Но вопрос, насколько они получают свою специфику как объекты, определённые в терминах "природного явления" или "выражения гнева Господнего", зависит от организации дискурсивного поля.

Что отрицается, так это не то, что объекты существуют внешне по отношению к мысли, но совершенно иное –  то, что они могут конституировать себя как объекты вне любого дискурсивного условия своего проявления (17). Как результат преодоления оппозиции между "миром реальности" и "миром мысли" дискурсперестаёт определяться через функцию медиатора между разумом и внешним миром, а становится областью - первичной к определению идентичности последних.  Иными словами, дискурс становится единственной реальностью, доступной для изучения.

Радикализируя Лаклау и Муфф можно сказать, что объектов вне дискурса вообще не существует. Они могут существовать как физические или энергетические субстанции, но осмыслить их как то, чем они являются, представить их как объект возможно только в рамках определённого дискурса.

Любой объект, идентифицированный в поле социального (будь то социальные идентичности, общественные системы, культурные ценности, практики повседневной жизни, ритуала и проявления некоторой политической воли и т.д.), является тем, что он есть, только благодаря конкретной конфигурации дискурсивного поля, определяющего смысловую наполненность объекта.

Данная социальная "топография" дискурса ведёт к неприятию любых форм эссенциализма и редукционизма, выражающихся в сведении социальных практик к закономерностям экономического, этнического или макро-исторического процессов.

С другой стороны, Лаклау и Муфф также не приемлют "социологической" и "исторической дескриптивистики", вырывающих социальные процессы вообще из всяких теоретических рамок и представляющих их как относительно хаотичный набор практик, ведомых преимущественно усилием индивидуальной воли исторических деятелей.

Установлению закономерностей развития нередуцируемой области осмысленности и выявлению регулярностей смыслопорождения и посвящены основные теоретические работы Лаклау и Муфф.

Лаклау и Муфф принимают структуралистскую посылку о том, что смысл возникает как результат действия так называемой логики различия (logic of difference), определяющей идентичность основных составляющих осмысленности – означающего  (signifier), того, что обладает смыслом, и означаемого (signified) – собственно самого смысла.

В этом моменте Лаклау и Муфф опираются на классическую теорию языка Соссюра, где основным элементом языка как раз признается знак (sign), понимаемый как единство означаемого и означающего.
Означающие в виде образов и означаемые в виде концептов не являются априорно связанными друг с другом. Их единство конвенциально (arbitrary).

Конвенциализация знаков подчиняется законам системной организации, где каждый конкретный знак получает свою идентичность только в системе других знаков. Так, например, мы знаем, что такое "мать", поскольку мы знаем, что такое "отец", "сын", "дядя" и т.д. Более того, дифференциальная позиция знака в некоторой системе является ключевым фактором определения его идентичности. Играя в шахматы, мы можем заменить ферзя чашкой кофе или куском бумаги, и при этом его функциональная значимость никак не пострадает, поскольку идентичность "не-король", "не-слон", "не-пешка" и т.д. остаётся невредимой.

## [Условие задания]
Перепишите отрывок текста о теории дискурса от слов «Что отрицается, так» до слов «доступной для изучения.», поставив «оспаривается» вместо «отрицается». Перечень для этой работы не используется.

## [Исходные данные]
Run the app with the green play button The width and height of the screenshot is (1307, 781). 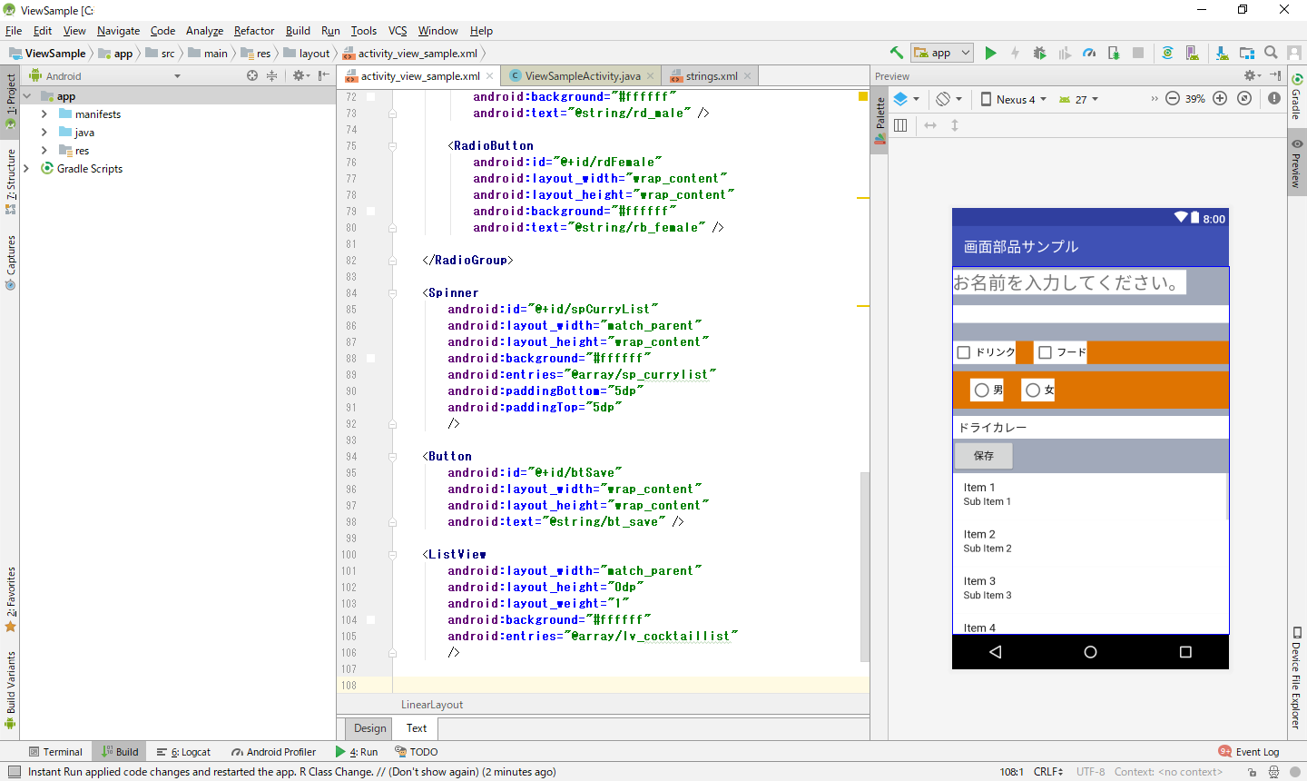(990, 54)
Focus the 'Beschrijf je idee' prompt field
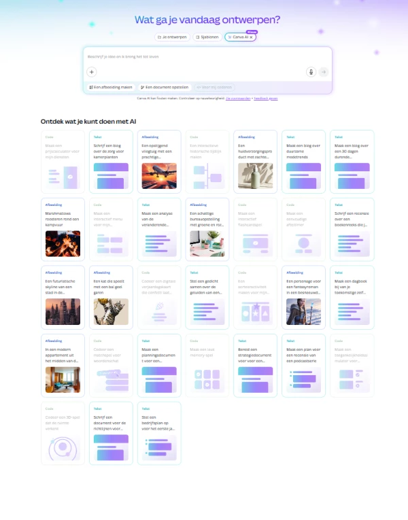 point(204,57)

## [Полный ответ]
Что оспаривается, так это не то, что объекты существуют внешне по отношению к мысли, но совершенно иное –  то, что они могут конституировать себя как объекты вне любого дискурсивного условия своего проявления (17). Как результат преодоления оппозиции между "миром реальности" и "миром мысли" дискурсперестаёт определяться через функцию медиатора между разумом и внешним миром, а становится областью - первичной к определению идентичности последних.  Иными словами, дискурс становится единственной реальностью, доступной для изучения.